TEXT SEGMENT

★ ★ ★ ★ ★ ★ ★

Top Archives officials; Monuments Men Fnd. head; Monuments Man unveil 'Hitler Album'. Photo Michelle Farnsworth, Nat'l. Archives

Monuments Men of film fame donated the last-known "Hitler Album" of Nazi-looted artworks to the National Archives on May 8, the 69th anniversary of the Allies' victory in Europe, V-E Day.

Monuments Men gave 'Hitler Album 6' to National Archives May 8, the 69th anniversary of Victory in Europe
"The Monuments Men", Sony Pictures

An actual Monuments Man, Harry Ettlinger, 88, joined Robert M. Edsel, chairman of the Monuments Men Foundation for the Preservation of Art, in presenting the leather-bound "Hitler Album 6" to Archivist of the United States David S. Ferriero.

"Hitler Album 6 is the last-known original album of nearly 100 created by the Nazis...documenting Hitler's premeditated theft of art and other treasures," Ferriero told a press conference in the ornate Archivist's Reception Room.

Album 6 has 78 black and white photographs of paintings by Watteau, Fragonard, Louise Élisabeth Vigée Le Brun, and other French painters. Like all of the albums, it has a precisely documented inventory, specifying a number for each family from which they were stolen, and a number for each item stolen from that family.

The first image, "Portrait of a Woman" by 18th century painter Nicholas de Largillière, had the inventory code R437, denoting that it was the 437th item taken from the Rothschild family in France. (Other Hitler Albums document more than 5,000 objects taken from the French branch of the Rothschilds.)

Many of the treasures were stolen from, or extorted from Jewish families, who were then sent to their deaths. Others were taken from museums, churches, and other institutions, and hidden in some 1,500 places like salt mines and the famed "Mad" King Ludwig II's Neuschwanstein Castle in Bavaria.

This is the fourth album that the Monuments Men Foundation has given to the National Archives, which has 39 "Hitler Albums". They were used as evidence at the Nuremberg Trials of Nazi war criminals.

The albums were created by the Nazi's special task force, the Einsatzstab Reichsleiter Rosenberg (ERR) in charge of stealing cultural treasures in German-occupied countries.

Archivist Ferriero said that the albums enhance "the National Archives' role as the world’s leading resource on Holocaust-era assets...We are grateful to the Monuments Men Foundation for its continuing work to recover cultural and historic treasures and documents that were stolen during World War Two."

"This is not a closed chapter," Ferriero stated.

Edsel, author of the best-selling "The Monuments Men", basis of the George Clooney film, also stressed, "This album is just the tip of the iceberg for hundreds of thousands of cultural items still missing since World War Two."

The Monuments Men Foundation (MMF) obtained Album 6 from a nephew of a Texan G.I., who had taken it as a souvenir from Hitler's home in the Bavarian Alps at Berchtesgaden, Germany, during the last days of the war.

★ ★ ★ ★ ★ ★ ★

RECORDS SUPPLIED
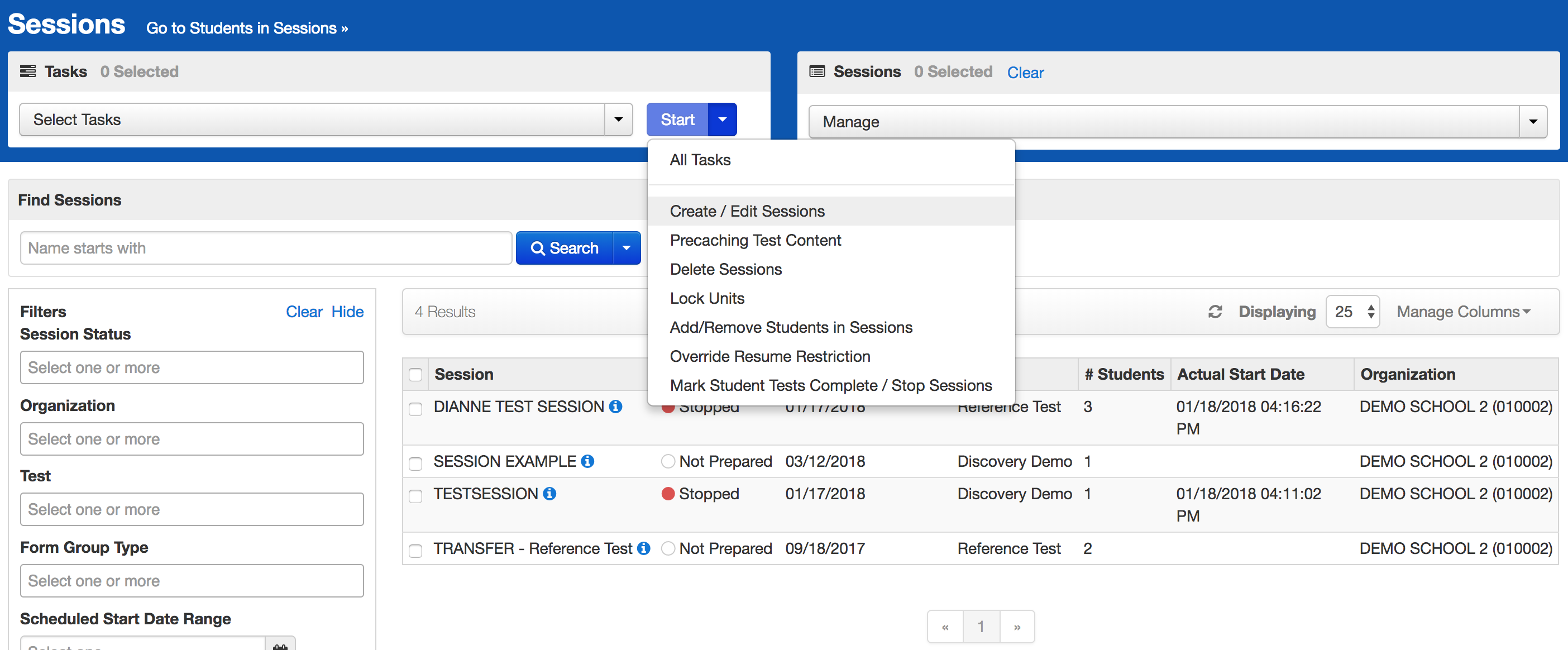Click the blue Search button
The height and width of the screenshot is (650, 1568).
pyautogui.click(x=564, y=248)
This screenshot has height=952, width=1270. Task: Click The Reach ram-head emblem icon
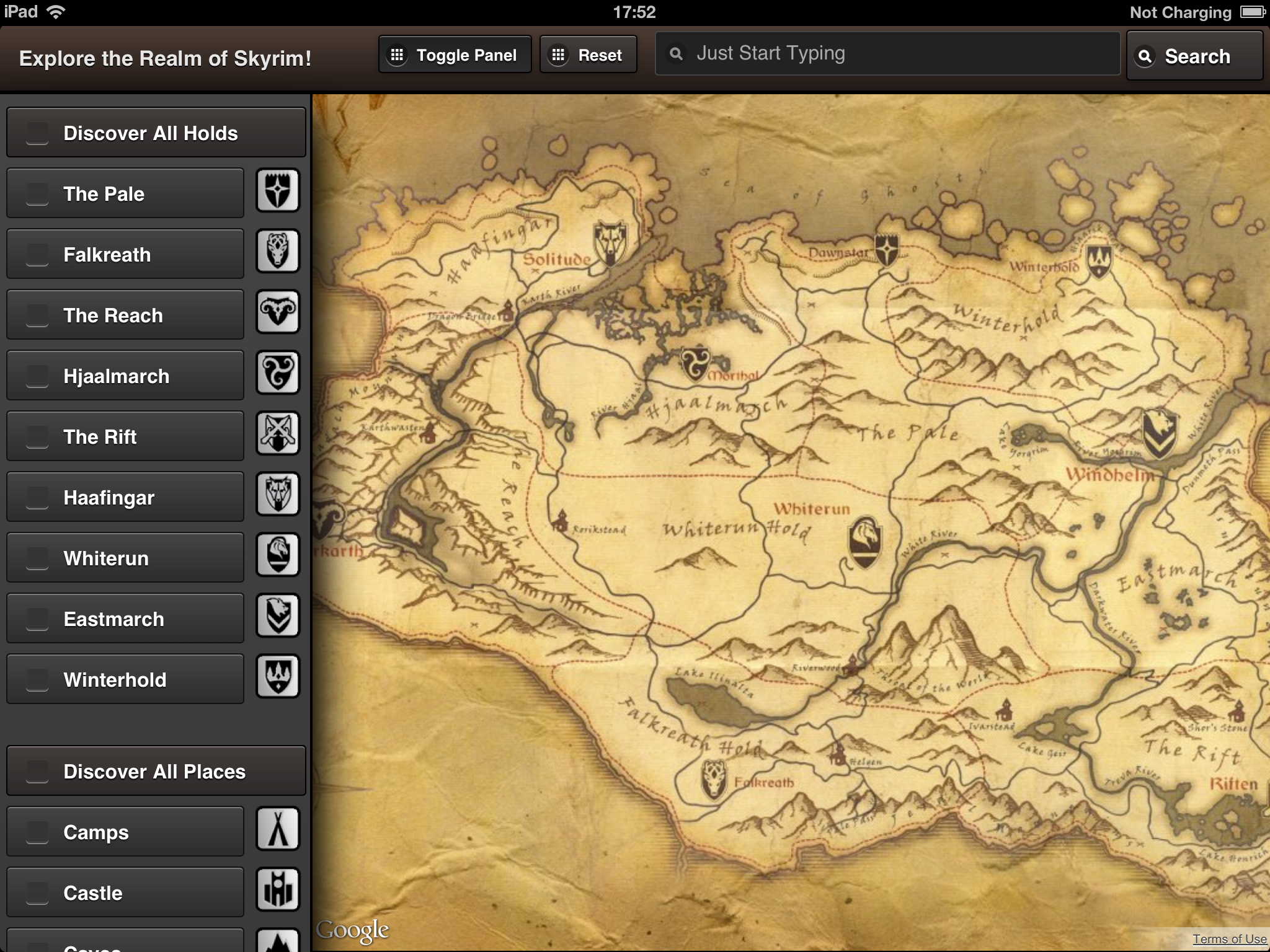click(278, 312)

★ ★ ★ ★ ★ ★ ★

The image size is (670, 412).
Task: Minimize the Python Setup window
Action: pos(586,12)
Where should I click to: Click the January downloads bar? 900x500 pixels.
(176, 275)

★ ★ ★ ★ ★ ★ ★

EXERCISE SET
(a) Answer these questions from the Hitler Album article:
(i) How many black and white photographs does Album 6 contain?
(ii) How many "Hitler Albums" does the National Archives have?
(iii) From whom did the Monuments Men Foundation obtain Album 6?
(b) Please write a continuation of the Hitler Album article, picking up after its final sentence.
The listing is separate from the Hitler Album article.

RESULTS IN ORDER
(a)
(i) 78
(ii) 39
(iii) A nephew of a Texan G.I.

(b)
Edsel said that the foundation gets calls (on their toll free number 866-WWIIART) from veterans and their families "almost every day" about returning these objects taken as souvenirs.

He and Ferriero thanked Clooney and his popular film "The Monuments Men" for greatly increasing awareness about the massive Nazi looting, and increasing pressure to return albums and other "souvenirs". (Edsel said he always thought a movie would be made, but "plenty of people wanted to cart me off to a loony bin.")

"'The Japanese fought for their emperor, the British for glory, and the Americans for souvenirs,'" wrote William Manchester in his World War Two memoir, "Goodbye, Darkness", noted Greg Bradsher, Senior Archivist and expert on Holocaust-era assets records.

One of only six surviving Monuments Men, Ettlinger is a German Jew whose family escaped on the eve of World War Two. In the film, his character is Sam Epstein, played by Dimitri Leonidas.

Ettlinger spoke beside a photograph of himself with a Rembrandt self-portrait. "It had been in a museum three blocks from my home in (Karlsruhe) Germany, but I was not allowed to go in because I was Jewish. Thanks to the Monuments Men, I finally got to see it."

The Monuments Men were some 345 men and women from the U.S. and a dozen other countries, who worked to protect monuments and other cultural treasures from destruction during World War II. In the last year of the war, they tracked, located, and ultimately returned more than five million artistic and cultural items stolen by Hitler and the Nazis.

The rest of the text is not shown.